Here are some facts and the fictions from the movie…
MLK AND LBJ
Fiction: Martin Luther King visits with President Johnson after a church bombing in Alabama and implores him to shift focus to the violence in the South. Johnson bristles at the notion at first, and the two battle it out until the very end of the film.
Fact: According to several LBJ historians, the president was much more openminded to the problems facing African Americans in the south. Several phone exchanges show Johnson being much more productive in conversations.
KING’S MARRIAGE
Fiction: Coretta King was sent evidence of her husband’s infidelity by the FBI, apparently directly from headquarters.

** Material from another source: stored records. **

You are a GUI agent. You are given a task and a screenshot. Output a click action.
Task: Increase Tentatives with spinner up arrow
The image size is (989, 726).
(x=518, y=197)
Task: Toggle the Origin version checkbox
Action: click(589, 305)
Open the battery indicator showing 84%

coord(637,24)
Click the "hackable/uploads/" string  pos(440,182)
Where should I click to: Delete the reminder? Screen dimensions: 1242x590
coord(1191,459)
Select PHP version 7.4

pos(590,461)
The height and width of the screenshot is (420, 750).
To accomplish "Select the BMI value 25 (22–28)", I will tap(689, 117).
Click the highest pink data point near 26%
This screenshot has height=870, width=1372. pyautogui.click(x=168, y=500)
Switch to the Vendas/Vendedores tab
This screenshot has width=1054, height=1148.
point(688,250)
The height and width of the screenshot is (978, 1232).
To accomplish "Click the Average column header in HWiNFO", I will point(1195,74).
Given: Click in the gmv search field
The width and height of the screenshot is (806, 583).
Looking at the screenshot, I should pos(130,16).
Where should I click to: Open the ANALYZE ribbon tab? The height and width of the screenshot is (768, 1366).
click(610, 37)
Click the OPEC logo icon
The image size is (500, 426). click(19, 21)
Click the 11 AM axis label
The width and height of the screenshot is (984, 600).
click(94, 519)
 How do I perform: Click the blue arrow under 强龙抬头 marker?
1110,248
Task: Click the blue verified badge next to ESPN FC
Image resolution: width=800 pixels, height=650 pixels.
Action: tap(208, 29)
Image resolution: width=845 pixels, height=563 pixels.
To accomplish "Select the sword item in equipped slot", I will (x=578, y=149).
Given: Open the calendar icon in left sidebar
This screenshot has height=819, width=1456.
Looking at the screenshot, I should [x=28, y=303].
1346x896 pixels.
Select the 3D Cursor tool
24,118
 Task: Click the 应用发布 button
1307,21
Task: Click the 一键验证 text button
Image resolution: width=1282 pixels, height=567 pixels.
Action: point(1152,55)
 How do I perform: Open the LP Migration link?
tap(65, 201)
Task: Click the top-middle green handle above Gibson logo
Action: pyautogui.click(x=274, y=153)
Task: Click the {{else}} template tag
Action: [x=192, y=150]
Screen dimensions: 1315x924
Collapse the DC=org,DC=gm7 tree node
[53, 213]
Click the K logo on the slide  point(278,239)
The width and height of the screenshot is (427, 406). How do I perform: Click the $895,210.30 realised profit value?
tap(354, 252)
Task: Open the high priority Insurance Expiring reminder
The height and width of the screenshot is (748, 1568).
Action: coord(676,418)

Fact: While the FBI did send incriminating photos of MLK, none of them came directly from headquarters, or the president.
CHURCH BOMBING
Fiction: After King (David Oyelowo) accepts the Nobel Peace Prize in Oslo, a terrorist bombing of a black church in Birmingham kills four girls.
Fact: The church bombing happened over a year earlier, in September of 1963 compared to December, 1964.
JIMMIE LEE JACKSON
Fiction: Jimmie Lee Jackson (Keith Stanfield) is murdered by an Alabama state trooper while trying to protect his mother and grandfather from being beaten during a nighttime march in Marion, Alabama.
Fact: Jackson was shot twice by a trooper inside a restaurant he and his mother and grandfather had slipped into after their nighttime march on Feb. 18, 1965 was violently set upon by police and vigilantes. He did not die on the floor of the restaurant but stumbled back outside and was beaten to death.